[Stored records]
-------------------------
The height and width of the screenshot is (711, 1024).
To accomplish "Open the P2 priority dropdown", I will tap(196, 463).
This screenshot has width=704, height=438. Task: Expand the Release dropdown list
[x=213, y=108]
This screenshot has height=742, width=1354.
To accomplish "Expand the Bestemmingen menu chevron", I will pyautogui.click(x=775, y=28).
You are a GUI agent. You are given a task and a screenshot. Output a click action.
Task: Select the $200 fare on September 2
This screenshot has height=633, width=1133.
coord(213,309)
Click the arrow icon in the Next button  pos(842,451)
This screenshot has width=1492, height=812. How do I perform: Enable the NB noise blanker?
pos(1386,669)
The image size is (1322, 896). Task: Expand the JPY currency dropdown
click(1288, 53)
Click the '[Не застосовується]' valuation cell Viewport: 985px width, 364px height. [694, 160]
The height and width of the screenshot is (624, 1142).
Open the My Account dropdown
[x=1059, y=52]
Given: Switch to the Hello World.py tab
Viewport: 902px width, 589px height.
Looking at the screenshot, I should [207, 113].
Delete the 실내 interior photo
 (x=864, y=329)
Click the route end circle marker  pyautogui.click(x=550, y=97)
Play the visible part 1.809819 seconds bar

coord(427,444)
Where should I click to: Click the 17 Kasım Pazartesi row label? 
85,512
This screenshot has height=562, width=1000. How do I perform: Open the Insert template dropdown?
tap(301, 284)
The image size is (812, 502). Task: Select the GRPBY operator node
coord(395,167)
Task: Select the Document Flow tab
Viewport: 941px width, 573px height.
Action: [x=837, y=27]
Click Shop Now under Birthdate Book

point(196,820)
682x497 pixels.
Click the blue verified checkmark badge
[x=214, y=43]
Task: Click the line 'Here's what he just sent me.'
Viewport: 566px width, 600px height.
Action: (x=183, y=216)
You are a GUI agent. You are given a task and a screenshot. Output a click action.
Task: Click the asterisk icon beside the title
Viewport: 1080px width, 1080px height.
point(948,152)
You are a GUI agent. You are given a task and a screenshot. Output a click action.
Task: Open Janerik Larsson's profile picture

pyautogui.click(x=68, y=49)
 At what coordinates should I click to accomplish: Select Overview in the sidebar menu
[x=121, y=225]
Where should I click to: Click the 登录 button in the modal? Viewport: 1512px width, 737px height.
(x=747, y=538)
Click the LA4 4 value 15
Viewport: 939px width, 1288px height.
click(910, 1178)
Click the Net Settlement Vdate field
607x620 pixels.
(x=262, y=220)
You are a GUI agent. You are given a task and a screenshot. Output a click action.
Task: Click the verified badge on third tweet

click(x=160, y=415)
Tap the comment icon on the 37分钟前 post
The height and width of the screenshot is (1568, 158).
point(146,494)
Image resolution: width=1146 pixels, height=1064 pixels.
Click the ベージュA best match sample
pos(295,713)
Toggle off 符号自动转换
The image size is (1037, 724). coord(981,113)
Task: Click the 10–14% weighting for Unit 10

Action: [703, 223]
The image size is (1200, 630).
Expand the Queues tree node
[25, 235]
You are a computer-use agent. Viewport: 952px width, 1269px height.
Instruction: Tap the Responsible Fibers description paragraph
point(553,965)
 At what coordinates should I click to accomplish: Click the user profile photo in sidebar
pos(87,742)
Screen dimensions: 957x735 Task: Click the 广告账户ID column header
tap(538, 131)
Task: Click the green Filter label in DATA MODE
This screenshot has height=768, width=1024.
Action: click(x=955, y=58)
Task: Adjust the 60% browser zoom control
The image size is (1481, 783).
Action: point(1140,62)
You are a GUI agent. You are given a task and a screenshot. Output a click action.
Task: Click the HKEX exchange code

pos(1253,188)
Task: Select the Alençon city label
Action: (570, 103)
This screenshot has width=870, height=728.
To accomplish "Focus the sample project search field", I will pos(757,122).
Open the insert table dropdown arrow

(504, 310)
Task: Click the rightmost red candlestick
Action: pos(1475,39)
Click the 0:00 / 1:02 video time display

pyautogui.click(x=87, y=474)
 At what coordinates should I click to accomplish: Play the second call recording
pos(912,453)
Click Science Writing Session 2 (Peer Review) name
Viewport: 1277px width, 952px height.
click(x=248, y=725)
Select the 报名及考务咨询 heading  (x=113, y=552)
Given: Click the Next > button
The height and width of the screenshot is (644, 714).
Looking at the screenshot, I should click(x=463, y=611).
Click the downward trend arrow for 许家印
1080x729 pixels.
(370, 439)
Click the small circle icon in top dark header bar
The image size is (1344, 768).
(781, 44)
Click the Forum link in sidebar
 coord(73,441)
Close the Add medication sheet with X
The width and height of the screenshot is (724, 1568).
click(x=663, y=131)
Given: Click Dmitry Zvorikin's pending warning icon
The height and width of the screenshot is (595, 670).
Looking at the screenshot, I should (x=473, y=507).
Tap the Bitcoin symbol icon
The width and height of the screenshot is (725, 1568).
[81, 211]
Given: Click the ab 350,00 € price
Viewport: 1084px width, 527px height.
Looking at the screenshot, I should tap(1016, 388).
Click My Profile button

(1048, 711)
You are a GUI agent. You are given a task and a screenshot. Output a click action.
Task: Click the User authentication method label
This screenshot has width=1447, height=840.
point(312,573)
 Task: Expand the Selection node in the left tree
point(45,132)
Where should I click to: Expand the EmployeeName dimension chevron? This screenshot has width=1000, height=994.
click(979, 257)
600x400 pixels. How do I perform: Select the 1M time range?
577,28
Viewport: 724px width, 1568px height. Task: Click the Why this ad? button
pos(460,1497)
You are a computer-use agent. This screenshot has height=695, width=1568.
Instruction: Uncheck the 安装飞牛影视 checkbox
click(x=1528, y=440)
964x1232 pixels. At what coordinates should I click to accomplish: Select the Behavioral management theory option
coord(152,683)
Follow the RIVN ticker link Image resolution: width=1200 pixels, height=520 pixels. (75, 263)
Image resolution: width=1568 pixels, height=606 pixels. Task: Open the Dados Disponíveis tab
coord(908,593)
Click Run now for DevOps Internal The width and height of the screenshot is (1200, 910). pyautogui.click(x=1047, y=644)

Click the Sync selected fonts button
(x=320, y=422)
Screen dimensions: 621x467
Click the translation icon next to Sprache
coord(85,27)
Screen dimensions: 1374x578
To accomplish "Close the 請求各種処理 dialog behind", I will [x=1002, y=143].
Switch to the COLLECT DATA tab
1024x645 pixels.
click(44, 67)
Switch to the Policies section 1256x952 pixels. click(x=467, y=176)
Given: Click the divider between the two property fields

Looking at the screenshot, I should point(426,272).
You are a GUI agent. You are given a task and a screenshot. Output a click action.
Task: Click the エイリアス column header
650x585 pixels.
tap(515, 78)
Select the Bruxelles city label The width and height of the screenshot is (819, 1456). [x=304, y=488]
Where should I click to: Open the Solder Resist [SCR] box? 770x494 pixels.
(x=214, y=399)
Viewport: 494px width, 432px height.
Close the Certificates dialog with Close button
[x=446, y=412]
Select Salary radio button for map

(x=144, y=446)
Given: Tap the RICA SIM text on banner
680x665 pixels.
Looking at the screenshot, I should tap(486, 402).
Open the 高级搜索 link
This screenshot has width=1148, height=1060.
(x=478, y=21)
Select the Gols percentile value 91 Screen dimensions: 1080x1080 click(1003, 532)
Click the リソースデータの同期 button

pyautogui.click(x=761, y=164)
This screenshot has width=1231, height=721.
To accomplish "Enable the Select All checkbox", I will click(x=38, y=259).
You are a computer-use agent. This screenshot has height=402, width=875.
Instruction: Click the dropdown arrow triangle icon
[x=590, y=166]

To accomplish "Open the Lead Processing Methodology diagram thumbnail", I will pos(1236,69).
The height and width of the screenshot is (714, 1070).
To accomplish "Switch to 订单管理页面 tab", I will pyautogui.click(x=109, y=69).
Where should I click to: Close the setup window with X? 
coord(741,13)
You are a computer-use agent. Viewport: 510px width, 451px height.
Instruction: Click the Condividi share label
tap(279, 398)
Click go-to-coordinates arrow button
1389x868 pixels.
-------------------------
Your answer should hold exactly the lines from the one containing "You are a computer-use agent. Viewport: 510px" through the end of the entries above, and nothing else.

You are a computer-use agent. Viewport: 510px width, 451px height.
Instruction: Click the Condividi share label
tap(279, 398)
Click go-to-coordinates arrow button
1389x868 pixels.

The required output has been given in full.